David Mandel directs the series (created by Alex Gregory and Peter Huyck, based on the book Integrity: Good People, Bad Choices, and Life Lessons from the White House by Egil “Bud” Krogh and Matthew Krogh), and does a phenomenal job. It moves quickly without being confusing, landing all its little jokes by basing them on the characters. Mandel is well acquainted with deeply cynical political comedy, as a writer, director and producer on the brilliant Veepbut he also knows quirky, eccentric, laugh-out-loud comedy as a writer, director and producer Control your enthusiasm. He brings both skills Plumbers in the White House.

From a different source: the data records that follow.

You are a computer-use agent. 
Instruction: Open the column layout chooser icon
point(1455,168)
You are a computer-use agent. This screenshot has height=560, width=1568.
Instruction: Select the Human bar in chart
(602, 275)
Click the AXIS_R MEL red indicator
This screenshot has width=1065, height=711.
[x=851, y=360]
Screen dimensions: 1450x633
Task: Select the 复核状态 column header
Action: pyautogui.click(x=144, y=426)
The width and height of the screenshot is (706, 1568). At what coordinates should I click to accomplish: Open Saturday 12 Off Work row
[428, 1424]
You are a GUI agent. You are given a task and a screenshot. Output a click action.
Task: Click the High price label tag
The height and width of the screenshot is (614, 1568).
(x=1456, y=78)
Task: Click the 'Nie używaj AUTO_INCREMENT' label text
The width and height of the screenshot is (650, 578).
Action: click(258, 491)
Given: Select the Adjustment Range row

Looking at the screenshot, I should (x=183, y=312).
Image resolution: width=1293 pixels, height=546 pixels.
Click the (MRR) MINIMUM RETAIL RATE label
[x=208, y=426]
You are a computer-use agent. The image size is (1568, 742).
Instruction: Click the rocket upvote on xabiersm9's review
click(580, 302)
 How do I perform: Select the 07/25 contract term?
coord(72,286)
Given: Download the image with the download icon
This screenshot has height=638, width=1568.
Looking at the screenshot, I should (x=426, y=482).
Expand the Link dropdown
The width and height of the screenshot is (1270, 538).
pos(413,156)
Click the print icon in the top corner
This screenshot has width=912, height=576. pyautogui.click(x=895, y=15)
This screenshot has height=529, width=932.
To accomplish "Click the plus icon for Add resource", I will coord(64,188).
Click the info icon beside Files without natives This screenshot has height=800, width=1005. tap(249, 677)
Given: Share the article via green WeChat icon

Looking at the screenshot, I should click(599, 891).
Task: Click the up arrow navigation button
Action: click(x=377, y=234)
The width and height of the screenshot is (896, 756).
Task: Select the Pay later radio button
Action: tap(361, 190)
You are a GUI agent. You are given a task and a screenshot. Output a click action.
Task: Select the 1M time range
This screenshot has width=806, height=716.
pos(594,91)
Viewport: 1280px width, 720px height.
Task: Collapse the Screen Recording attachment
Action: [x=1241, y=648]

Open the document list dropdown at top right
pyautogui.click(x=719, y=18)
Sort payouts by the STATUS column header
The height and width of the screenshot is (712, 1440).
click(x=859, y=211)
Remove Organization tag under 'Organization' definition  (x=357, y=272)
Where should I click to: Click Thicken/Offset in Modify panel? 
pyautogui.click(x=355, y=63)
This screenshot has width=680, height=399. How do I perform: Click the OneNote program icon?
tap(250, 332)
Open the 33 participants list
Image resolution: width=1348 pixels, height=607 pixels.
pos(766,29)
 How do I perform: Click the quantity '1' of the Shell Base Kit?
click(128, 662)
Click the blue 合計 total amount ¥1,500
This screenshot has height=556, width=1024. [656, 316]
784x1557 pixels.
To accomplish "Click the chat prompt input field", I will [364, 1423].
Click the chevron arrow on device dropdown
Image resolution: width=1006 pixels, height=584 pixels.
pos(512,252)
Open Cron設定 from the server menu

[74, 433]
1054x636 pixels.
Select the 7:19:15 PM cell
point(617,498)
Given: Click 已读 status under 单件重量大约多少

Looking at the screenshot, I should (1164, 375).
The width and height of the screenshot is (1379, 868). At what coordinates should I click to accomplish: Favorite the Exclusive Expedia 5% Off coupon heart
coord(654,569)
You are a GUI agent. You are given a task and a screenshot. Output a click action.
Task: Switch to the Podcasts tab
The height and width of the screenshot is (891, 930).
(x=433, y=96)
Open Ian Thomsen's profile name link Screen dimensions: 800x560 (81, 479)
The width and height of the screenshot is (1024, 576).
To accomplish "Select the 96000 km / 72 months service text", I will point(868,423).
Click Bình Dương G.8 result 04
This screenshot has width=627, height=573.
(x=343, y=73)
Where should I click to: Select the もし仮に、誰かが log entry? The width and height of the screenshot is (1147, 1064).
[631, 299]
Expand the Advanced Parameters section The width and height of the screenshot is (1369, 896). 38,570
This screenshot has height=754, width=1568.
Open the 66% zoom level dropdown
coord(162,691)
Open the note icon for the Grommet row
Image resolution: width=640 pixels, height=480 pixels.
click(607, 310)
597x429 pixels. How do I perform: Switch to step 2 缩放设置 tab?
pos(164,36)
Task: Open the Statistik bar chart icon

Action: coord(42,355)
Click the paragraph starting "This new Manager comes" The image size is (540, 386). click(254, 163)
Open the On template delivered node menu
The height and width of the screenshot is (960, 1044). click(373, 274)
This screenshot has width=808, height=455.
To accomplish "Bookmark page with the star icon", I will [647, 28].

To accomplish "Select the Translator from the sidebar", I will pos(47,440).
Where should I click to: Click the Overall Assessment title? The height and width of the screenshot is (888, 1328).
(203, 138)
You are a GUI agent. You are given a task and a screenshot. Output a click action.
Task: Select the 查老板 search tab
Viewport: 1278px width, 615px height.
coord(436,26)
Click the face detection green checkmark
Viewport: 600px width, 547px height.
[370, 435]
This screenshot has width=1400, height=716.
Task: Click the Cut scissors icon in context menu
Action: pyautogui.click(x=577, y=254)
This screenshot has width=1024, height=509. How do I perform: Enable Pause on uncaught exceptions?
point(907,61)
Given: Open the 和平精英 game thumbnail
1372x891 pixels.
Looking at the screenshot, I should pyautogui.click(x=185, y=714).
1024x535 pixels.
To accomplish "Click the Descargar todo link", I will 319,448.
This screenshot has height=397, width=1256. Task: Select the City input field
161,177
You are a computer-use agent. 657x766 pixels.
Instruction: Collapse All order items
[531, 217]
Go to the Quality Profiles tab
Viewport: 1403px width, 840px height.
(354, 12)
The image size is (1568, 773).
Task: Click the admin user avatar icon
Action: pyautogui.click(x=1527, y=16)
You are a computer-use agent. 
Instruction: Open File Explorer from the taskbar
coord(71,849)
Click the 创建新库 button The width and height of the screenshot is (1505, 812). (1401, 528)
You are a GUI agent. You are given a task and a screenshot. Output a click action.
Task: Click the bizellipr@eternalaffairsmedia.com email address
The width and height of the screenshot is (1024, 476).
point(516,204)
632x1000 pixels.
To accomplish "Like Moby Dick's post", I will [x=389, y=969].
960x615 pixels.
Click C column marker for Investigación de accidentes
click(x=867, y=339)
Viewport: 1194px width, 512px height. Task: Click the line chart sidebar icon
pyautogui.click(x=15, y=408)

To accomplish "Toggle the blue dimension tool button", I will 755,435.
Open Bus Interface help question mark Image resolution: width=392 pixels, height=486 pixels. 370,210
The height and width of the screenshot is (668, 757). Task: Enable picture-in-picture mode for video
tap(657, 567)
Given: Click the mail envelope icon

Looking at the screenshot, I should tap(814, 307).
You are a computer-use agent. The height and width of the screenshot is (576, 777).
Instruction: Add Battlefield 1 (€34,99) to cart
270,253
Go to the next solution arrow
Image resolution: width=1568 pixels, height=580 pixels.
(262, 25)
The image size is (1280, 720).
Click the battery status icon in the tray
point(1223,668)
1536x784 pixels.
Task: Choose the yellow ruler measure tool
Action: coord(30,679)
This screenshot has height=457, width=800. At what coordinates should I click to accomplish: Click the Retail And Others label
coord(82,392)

Justin Theroux and Woody Harrelson and the cast in White House Plumbers on HBO
HBO

The supporting characters are also excellent. Domhnall Gleeson, Lena Headey, Ike Barinholtz, Toby Huss, David Krumholtz, Rich Sommer, Kim Coates, Yul Vazquez, Judy Greer, and Lena Headey are all fantastic and fast-paced but delightful performances by John Carroll Lynch, Gary Cole, Corbin Bernsen, and others are more than welcome. Kathleen Turner is absolutely gold as Dita Beard in a performance that deserves all the awards they can give her. She’s only in one episode, but she dominates.

At the end of the day, though, this is Theroux and Harrelson’s show, and they own it. They make for one of the weirdest buddy-comedy combinations in history, but maybe this was the only real way to explore Watergate in the current political climate. It’s all a joke. A deeply human, sad, consistent and ridiculous joke, and it lands.

Plumbers in the White House debuts on HBO Monday, May 1, with a new episode every Monday through May 29, and can be streamed anytime on HBO’s platform, max.